Element and text location data:
______

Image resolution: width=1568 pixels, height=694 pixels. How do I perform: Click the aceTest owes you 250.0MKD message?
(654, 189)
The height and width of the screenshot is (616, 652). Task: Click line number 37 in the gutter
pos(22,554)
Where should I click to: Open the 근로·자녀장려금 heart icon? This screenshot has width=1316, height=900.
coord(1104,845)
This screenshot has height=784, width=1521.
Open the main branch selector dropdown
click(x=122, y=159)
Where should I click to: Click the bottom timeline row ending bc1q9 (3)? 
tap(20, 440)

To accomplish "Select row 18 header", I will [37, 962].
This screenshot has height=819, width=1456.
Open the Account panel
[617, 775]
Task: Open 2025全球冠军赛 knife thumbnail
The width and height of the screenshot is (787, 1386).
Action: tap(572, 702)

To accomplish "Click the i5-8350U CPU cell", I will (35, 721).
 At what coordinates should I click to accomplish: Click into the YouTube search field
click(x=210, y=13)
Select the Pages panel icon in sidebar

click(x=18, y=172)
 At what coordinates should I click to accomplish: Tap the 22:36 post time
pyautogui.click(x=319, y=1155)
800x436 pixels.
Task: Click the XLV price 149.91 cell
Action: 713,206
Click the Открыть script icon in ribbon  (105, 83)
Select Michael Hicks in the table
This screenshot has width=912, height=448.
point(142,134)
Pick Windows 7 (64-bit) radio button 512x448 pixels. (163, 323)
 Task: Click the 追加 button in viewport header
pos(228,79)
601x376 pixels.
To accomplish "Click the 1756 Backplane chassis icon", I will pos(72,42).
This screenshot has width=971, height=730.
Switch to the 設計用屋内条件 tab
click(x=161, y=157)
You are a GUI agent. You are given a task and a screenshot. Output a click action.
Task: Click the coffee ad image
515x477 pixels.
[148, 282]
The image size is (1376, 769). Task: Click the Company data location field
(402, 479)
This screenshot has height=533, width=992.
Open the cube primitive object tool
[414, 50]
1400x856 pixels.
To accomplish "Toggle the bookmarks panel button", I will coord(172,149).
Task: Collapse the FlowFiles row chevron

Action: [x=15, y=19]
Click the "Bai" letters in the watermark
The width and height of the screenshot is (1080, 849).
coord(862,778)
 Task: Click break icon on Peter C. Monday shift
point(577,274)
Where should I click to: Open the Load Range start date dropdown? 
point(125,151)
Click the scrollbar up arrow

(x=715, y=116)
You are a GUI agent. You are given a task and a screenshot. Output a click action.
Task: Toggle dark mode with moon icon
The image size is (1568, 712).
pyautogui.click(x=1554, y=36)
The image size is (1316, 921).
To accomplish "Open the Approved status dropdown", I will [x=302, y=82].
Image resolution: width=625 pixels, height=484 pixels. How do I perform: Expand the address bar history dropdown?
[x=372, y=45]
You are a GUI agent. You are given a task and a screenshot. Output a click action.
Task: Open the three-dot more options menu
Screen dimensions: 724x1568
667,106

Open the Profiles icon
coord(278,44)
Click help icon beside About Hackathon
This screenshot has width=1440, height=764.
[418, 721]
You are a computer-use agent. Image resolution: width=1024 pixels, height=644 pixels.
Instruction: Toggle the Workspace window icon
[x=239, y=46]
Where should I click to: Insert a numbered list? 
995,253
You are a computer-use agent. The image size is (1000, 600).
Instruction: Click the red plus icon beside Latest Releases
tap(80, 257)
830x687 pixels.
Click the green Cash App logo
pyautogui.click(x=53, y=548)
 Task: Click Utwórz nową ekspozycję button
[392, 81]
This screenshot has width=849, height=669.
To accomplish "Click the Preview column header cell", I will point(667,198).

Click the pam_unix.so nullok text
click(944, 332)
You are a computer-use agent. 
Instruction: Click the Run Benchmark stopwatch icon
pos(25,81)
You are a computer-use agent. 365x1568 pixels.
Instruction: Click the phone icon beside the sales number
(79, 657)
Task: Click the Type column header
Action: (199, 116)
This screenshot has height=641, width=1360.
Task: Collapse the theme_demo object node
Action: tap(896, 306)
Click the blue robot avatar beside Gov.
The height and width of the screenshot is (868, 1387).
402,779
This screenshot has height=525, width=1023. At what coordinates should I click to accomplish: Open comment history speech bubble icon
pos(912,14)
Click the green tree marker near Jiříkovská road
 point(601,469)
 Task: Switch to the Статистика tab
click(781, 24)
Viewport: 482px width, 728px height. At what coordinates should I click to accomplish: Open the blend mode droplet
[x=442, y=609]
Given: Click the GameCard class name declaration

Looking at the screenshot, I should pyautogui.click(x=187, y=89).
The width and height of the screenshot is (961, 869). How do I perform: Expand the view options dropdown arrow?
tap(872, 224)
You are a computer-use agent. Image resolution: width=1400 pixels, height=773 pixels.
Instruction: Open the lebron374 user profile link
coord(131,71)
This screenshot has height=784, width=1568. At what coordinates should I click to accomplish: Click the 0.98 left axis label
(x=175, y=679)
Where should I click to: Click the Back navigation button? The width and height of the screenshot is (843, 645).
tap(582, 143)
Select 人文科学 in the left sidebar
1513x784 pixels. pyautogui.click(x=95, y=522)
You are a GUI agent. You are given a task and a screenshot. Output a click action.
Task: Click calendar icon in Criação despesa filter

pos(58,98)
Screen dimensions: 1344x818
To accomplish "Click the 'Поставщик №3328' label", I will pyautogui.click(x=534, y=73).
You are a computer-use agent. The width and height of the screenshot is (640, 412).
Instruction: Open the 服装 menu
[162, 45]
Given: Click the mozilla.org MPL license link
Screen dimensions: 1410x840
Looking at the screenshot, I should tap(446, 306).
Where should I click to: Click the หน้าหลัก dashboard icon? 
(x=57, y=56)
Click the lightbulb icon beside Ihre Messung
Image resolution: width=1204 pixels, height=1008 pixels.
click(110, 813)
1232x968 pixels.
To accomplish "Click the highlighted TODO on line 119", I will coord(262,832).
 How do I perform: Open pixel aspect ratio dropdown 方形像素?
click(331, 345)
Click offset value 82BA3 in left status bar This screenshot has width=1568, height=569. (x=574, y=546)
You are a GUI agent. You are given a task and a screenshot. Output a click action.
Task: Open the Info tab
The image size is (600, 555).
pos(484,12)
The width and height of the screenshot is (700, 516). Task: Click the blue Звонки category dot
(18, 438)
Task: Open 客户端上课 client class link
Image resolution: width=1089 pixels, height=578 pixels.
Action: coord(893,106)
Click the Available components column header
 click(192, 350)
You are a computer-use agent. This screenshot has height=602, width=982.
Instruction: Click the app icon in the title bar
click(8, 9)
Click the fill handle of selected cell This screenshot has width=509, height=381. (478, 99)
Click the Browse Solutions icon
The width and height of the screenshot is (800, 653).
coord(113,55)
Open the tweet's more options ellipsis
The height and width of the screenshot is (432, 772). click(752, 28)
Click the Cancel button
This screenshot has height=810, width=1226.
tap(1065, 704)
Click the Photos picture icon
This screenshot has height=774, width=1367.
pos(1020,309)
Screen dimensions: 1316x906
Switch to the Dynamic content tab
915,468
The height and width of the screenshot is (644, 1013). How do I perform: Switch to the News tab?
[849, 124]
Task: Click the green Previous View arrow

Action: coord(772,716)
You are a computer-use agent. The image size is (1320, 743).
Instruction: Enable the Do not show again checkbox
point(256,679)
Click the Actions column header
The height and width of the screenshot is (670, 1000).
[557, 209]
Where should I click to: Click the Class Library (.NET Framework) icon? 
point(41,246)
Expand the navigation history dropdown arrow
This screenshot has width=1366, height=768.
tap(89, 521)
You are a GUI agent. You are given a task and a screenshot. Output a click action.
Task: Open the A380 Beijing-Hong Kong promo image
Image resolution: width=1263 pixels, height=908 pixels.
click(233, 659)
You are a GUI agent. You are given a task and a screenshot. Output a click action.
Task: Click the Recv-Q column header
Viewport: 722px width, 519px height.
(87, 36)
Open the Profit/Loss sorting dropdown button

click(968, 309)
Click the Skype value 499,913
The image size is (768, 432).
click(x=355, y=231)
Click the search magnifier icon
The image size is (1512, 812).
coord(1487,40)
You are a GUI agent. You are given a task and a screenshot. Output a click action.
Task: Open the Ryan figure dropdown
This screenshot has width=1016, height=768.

______

WRITTEN TASK ::
Give the lines of the records from the line with "Where should I click to: Click the หน้าหลัก" up to and including the line with "click(110, 813)" as a Markdown table, leaving out blank lines. Use a Row column for the row number and a Line column for the line itself.

COMPLETED TASK ::
| Row | Line |
|---|---|
| 1 | Where should I click to: Click the หน้าหลัก dashboard icon?  |
| 2 | (x=57, y=56) |
| 3 | Click the lightbulb icon beside Ihre Messung |
| 4 | Image resolution: width=1204 pixels, height=1008 pixels. |
| 5 | click(110, 813) |